© Reuters FILE PHOTO – US Secretary of State Anthony Blinken speaks with Jordanian Foreign Minister Ayman Safadi at a joint news conference on the Memorandum of Understanding (MOU) at the US State Department in Washington, September 16, 2020.
WASHINGTON (Reuters) – U.S. Secretary of State Anthony Blinken will host his partners in the Blue Pacific (PBP) on Thursday with the aim of better coordinating aid to the region in the face of competition from China, a White House official said.
The group was founded in June and includes the United States, Australia, Japan, New Zealand and the United Kingdom. India has observer status with the PBP, White House Indo-Pacific Coordinator Kurt Campbell said at an event in New York. He said a few other countries would also join.

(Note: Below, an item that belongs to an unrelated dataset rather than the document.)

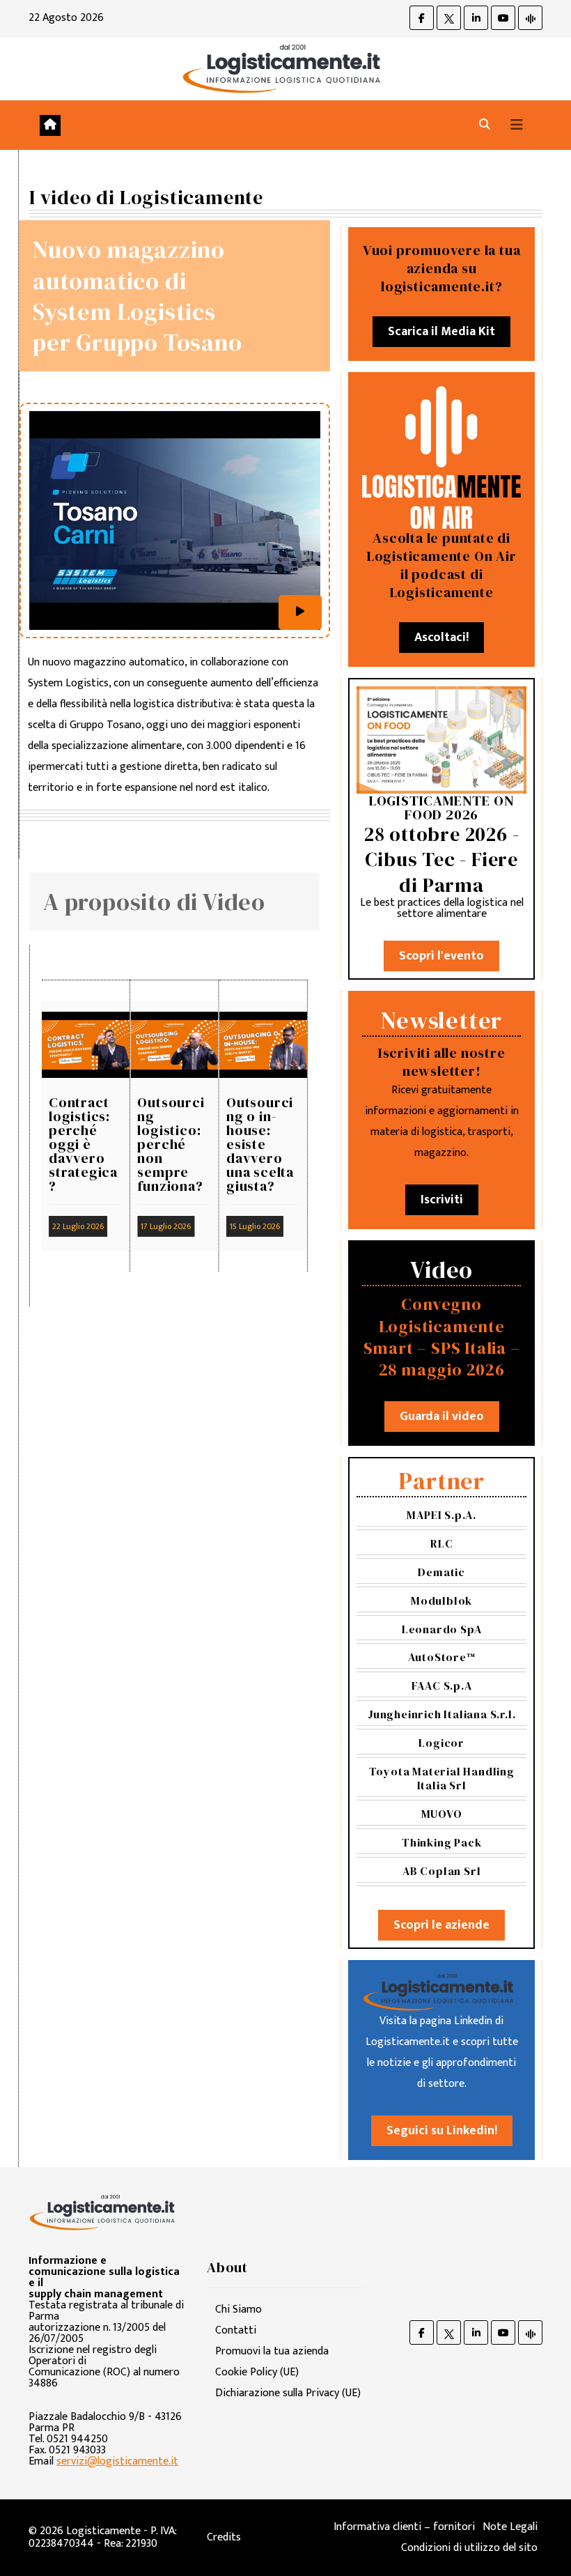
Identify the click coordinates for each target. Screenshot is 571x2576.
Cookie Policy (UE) (257, 2372)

According to Campbell, the situation in the countries of the Pacific Islands was “far worse” than in the past.
“Their lives are at stake,” he said, pointing to the “existential” threat they face from climate change and the severe impact of the Covid-19 pandemic on tourism revenue and business.
“Most of the aid in the Pacific Ocean is not as coordinated as it could be. We have not learned much about best practices. We will try to do that as we move forward, building on existing institutions and participation. Pacific Ocean.”
Some countries are doing more diplomatically in the Pacific “in terms of business prospects and aid and assistance,” Campbell added.
He said there was an “undeniable strategic element” to the increased engagement.
“We’ve seen China over the last several years looking to develop military and other footprints in the Indo-Pacific … with partners like Australia and New Zealand, as well as with countries in the region. It’s caused quite a bit of anxiety.”
On the sidelines of the United Nations General Assembly in New York, Campbell said he plans to host a Blue Pacific event with Pacific Island leaders from September 28 to 29 with US President Joe Biden. Our strong commitment to the Pacific continues.
Washington said it did not want the region to enter a “zero-sum” race and looked forward to talks with Solomon Islands Prime Minister Manasseh Sogavare and his delegation.
“Let’s step up our game to support a variety of initiatives that will positively impact the Pacific and the Solomons,” he said. But we’ve also made it clear what we’re concerned about and don’t want to see… long-range power projection capabilities.
The rivalry between the US and China for influence in the Pacific islands has intensified this year after China signed a security agreement with the Solomon Islands, which has been warned by the local military.
Pacific island leaders this month should acknowledge that Washington’s priorities are climate change – not the superpower race – is the most urgent security task.